In telling a gathering of historic preservationists about his fondness for stucco, Lexington Mayor Jim Newberry both missed the point and trivialized the concerns of those who are protesting the design of a CVS pharmacy at downtown's eastern entrance.
To those pushing for a design that's more compatible with an urban gateway and the Downtown Master Plan, the fight is about much more than brick versus stucco.
It's about whether Lexington can muster the vision and discipline to create the kind of urban core that will enable it to compete with other cities where appealing, livable, well-planned downtowns are fueling economic growth.
The action today is at the corner of Main and Vine.
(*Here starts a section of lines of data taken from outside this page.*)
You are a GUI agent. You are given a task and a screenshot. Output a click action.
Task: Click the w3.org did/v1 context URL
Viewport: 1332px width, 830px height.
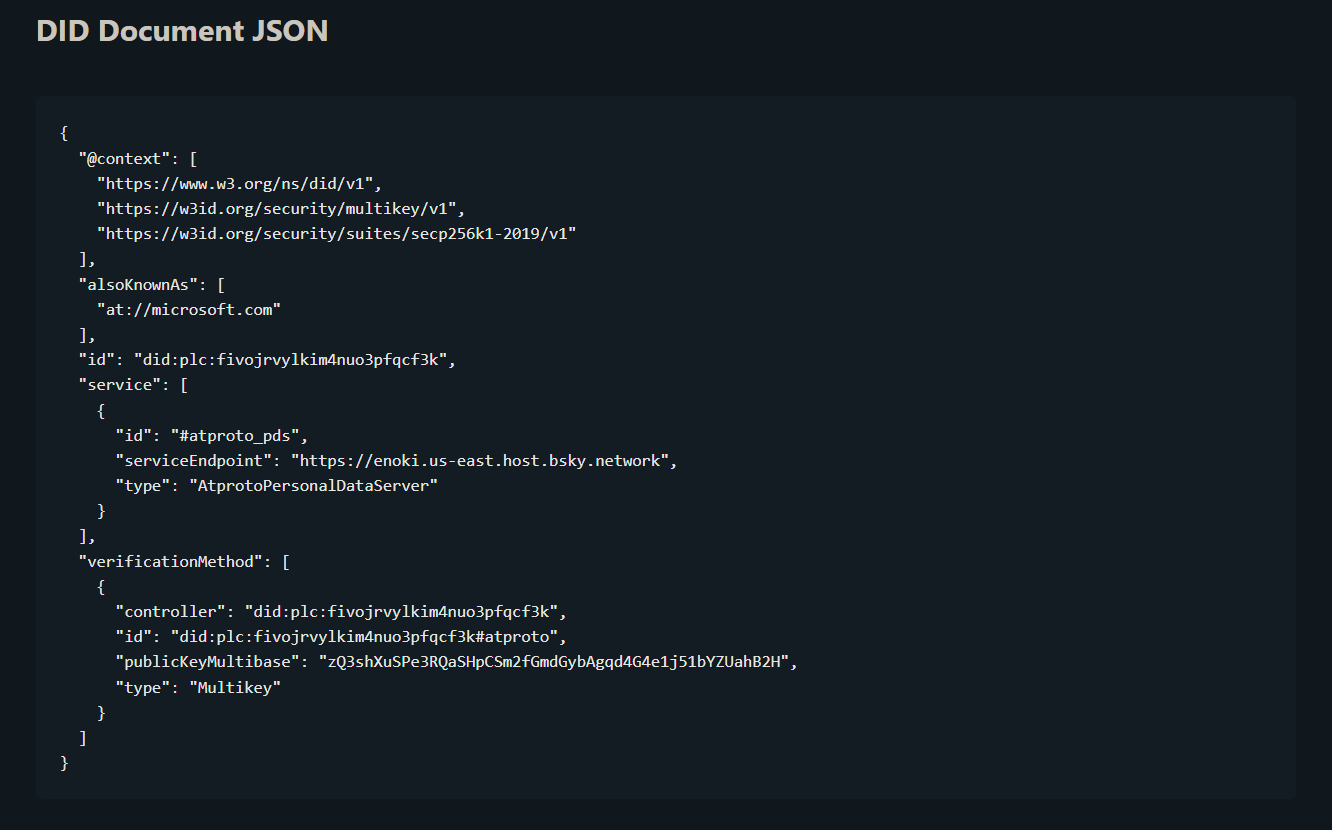point(235,183)
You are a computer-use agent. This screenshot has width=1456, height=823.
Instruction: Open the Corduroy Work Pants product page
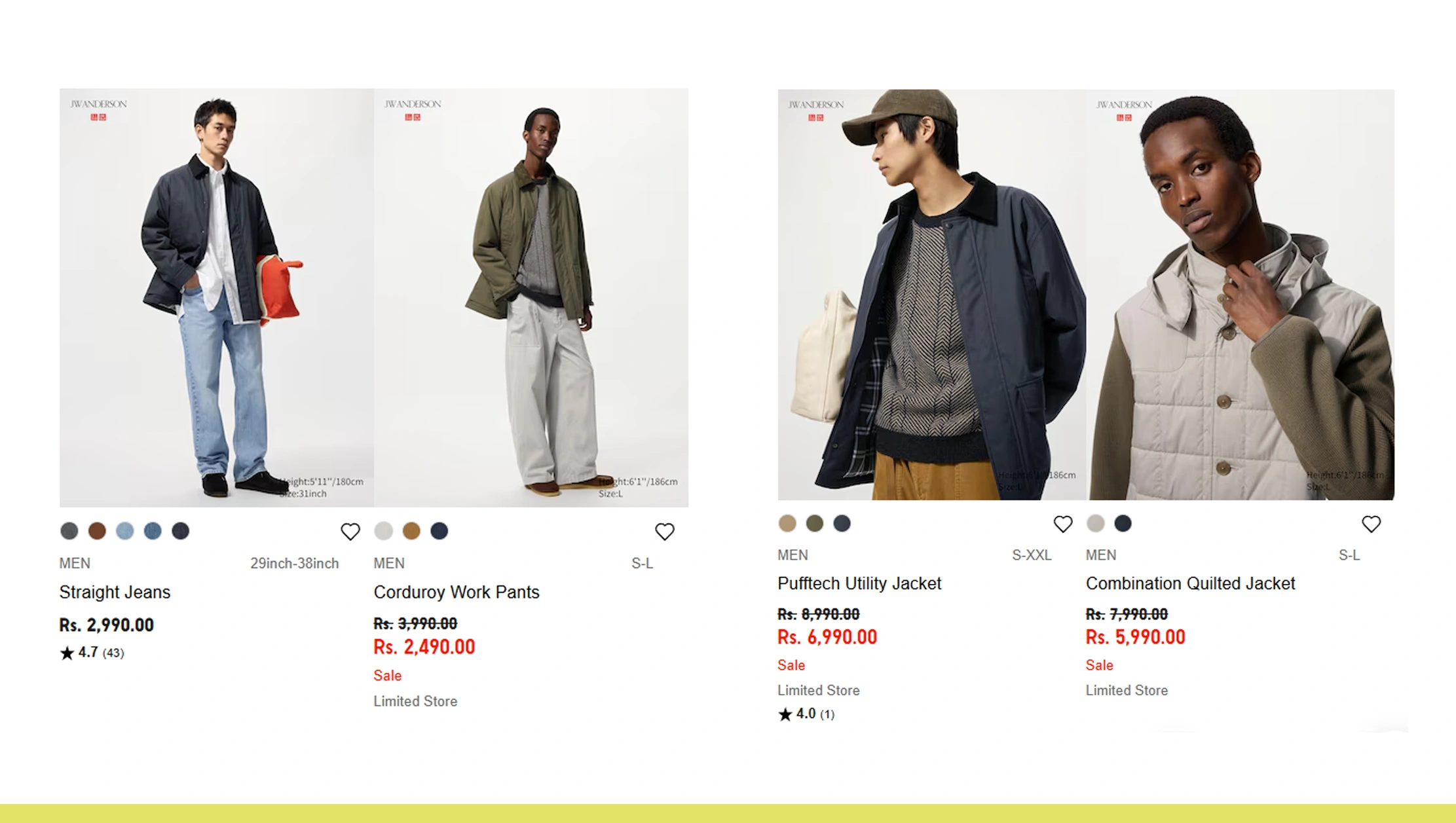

Two summers ago it was at the heart of downtown, where a block of historic buildings was demolished to make way for a grandiose development that has fallen through.
Tomorrow it will be somewhere or something else.
Somewhere or something else that demands leadership, a quality that seems at odds with Newberry's philosophy of governing.
In defending his support for the stalled CentrePointe project at a candidate forum last spring, he said that a mayor shouldn't try to influence or interfere with a property owner's decisions as long as they're within the law. A remarkably passive approach to urban planning.
Earlier this week, he said "whenever any individual elected official starts sticking their own personal opinion into the discussion, you're just asking for major problems."
He was explaining why he would do nothing to influence the design of the downtown drugstore, something that would require exercising some leadership.